You can change AOLserver's listen backlog by creating the "listenbacklog" param in your nsd.tcl file and setting it to an integer value you would like. I'm guessing that this param should be set in the server section, but I haven't validated this. You could also change it by changing the BACKLOG define and recompiling.


Part III: Thread and select()/poll() interactions

The bad news is that this may not be what you saw on your server. I say that because if connections are being dropped by the operating system before they are accepted by the application, then the application would never even see them or know the connection attempts had been made, and so could not log that the connection had been dropped. But, according to the notes in the accept() man page on Linux: "There may not always be a connection waiting after a SIGIO is delivered or select(2) or poll(2) return a readability event because the  connection might have been removed by an asynchronous network error or another thread before accept() is called." It's quite possible that AOLserver was getting readability events but when it went to process them, the connections were gone -- whether that means they were already handled by another thread or dropped I do not know.

Conclusion:

I'm not yet a guru when it comes to the TCP stack and its interaction with userspace applications and threads, so don't bet the ranch on my analysis. It's also possible that there's some issue in OpenSSL or nsopenssl that is causing this problem. The fact that nsopenssl is calling Ns_QueueConn and failing on the result tells me that the problem is occuring in AOLserver's connection management or in the operating system limitations. This may not be the result of a bug or bugs, it may just be what happens when you load the system beyond it's performance boundaries -- systems tend to become non-deterministic when pushed too far. I'd have to overload a server and watch its behavior many times with different settings and instrumentation to see what might actually be happening.
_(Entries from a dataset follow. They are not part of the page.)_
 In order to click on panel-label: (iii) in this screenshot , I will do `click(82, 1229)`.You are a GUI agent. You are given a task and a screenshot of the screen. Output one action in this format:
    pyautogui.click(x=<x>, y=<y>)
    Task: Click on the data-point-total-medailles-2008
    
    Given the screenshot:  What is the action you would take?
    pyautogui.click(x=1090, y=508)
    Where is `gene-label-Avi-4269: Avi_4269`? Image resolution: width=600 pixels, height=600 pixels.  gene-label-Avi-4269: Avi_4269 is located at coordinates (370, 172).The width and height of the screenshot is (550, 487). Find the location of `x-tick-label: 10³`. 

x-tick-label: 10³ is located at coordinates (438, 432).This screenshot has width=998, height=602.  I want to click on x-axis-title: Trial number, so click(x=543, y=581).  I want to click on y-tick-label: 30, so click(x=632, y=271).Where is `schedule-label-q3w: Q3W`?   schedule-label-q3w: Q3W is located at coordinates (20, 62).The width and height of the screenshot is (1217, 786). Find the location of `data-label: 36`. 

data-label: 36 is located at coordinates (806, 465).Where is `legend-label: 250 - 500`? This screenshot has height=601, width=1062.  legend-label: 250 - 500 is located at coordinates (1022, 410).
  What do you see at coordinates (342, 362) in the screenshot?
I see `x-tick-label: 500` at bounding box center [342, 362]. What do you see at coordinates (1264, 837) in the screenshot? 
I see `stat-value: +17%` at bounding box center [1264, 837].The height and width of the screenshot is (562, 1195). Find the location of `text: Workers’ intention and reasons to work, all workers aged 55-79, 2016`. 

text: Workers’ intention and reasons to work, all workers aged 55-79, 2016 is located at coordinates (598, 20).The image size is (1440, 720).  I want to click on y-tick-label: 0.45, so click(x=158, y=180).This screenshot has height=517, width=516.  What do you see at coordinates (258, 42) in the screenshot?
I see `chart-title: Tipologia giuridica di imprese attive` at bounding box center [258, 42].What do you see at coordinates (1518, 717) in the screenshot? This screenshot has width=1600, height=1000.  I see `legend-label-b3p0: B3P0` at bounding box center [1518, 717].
If you have more information on the problems you encountered, I'll do my best to help within the time I have available.

/s.




On Jul 22, 2006, at 8:59 PM, Scott Goodwin wrote:

AOLserver actually manages the connections for nsopenssl. The nsopenssl code in question is:

if (Ns_QueueConn(sdPtr->driver, scPtr) != NS_OK) {
Ns_Log(Warning, "%s: connection dropped", sdPtr->module);
(void) SockClose(scPtr);
}

nsopenssl is getting something other than NS_OK back from Ns_QueueConn when the latter tries to append the connection to the run queue. AOLserver in turn may not have been keeping up with the load, but I'd first check your OS TCP pending connection limits. If your system was being hammered, it's possible your OS was turning away conns. I'm not sure I should have put this message in the log as it may not reflect what actually happened. Unless someone responds with a better answer, I'll take a closer look at the code tomorrow.

/s.

On Jul 22, 2006, at 7:45 PM, William Scott Jordan wrote:

Hi all!

We had a situation recently of extremely high traffic, during which connections were being rejected/dropped with following warning showing up in the logs: "Warning: nsopenssl: connection dropped"  I guess my questions are, what "limit" in nsopenssl is causing connections to be dropped?  Can this limit be adjusted?  Is there any way to catch this error to allow for a more graceful degredation, such as with a redirect to an unencrypted "Server Too Busy" page?

This is on AOLServer 3.5.6, nsopenssl 2.1a, and FC3.

Any light that anyone can shed on this would be greatly appreciated.